- **PROMPT**
Look through the listing below for the string "computer". Show each line where it occurs.
==== EXTRACTED DATA ====
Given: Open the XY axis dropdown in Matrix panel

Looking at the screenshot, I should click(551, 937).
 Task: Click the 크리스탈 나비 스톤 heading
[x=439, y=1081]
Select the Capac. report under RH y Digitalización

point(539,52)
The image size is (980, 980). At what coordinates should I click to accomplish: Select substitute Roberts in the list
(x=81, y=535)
====
==== EXTRACTED DATA ====
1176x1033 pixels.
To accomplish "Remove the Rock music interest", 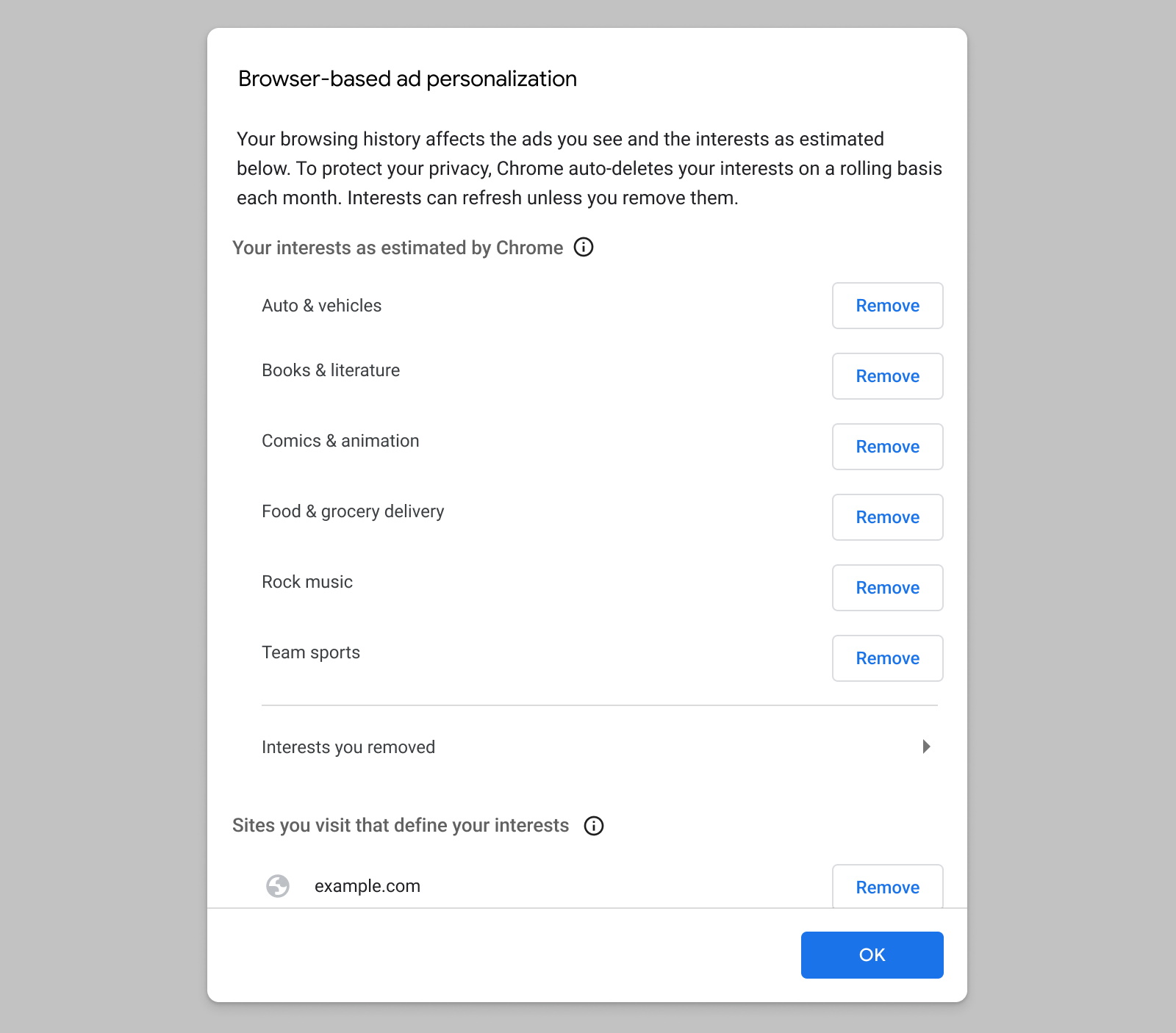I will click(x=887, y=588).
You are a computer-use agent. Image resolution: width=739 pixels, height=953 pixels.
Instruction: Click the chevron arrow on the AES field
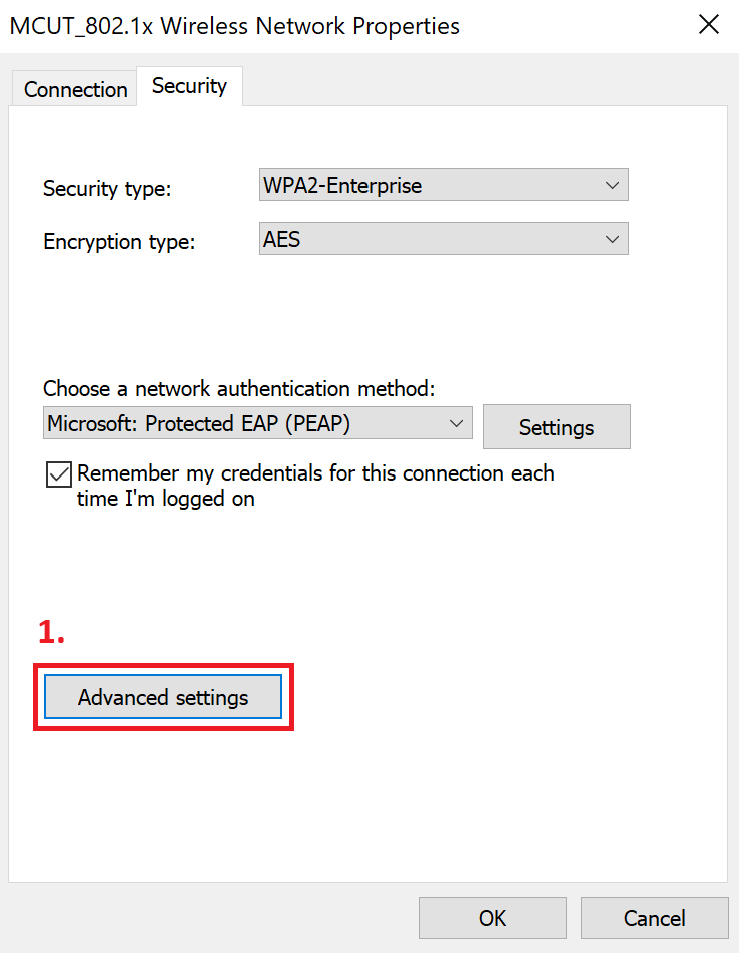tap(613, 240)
====
==== EXTRACTED DATA ====
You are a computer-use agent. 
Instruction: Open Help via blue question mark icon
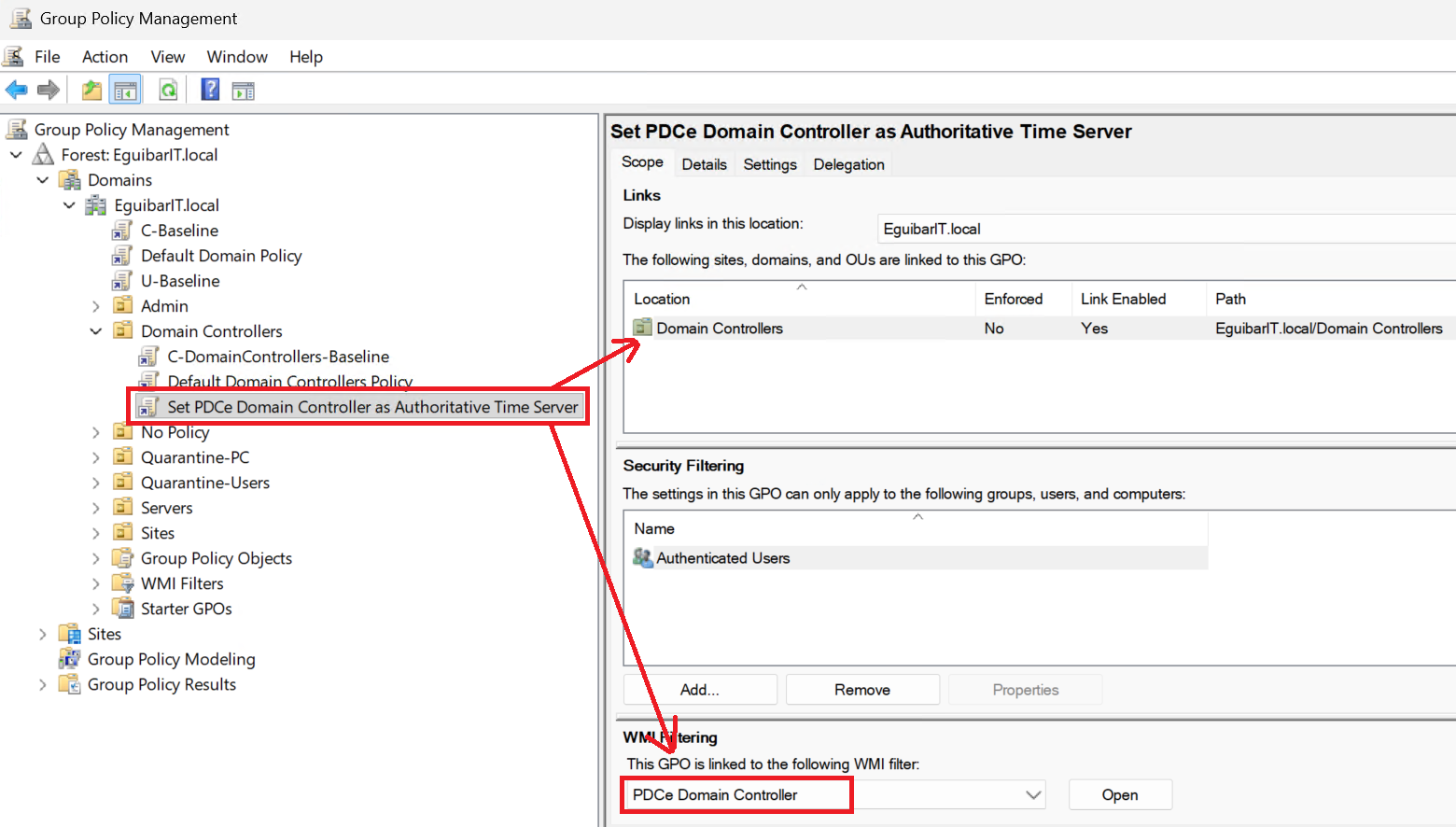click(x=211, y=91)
====
- **ANSWER TO THIS PROBLEM**
You are a computer-use agent. Image resolution: width=739 pixels, height=953 pixels.
You are a computer-use agent. 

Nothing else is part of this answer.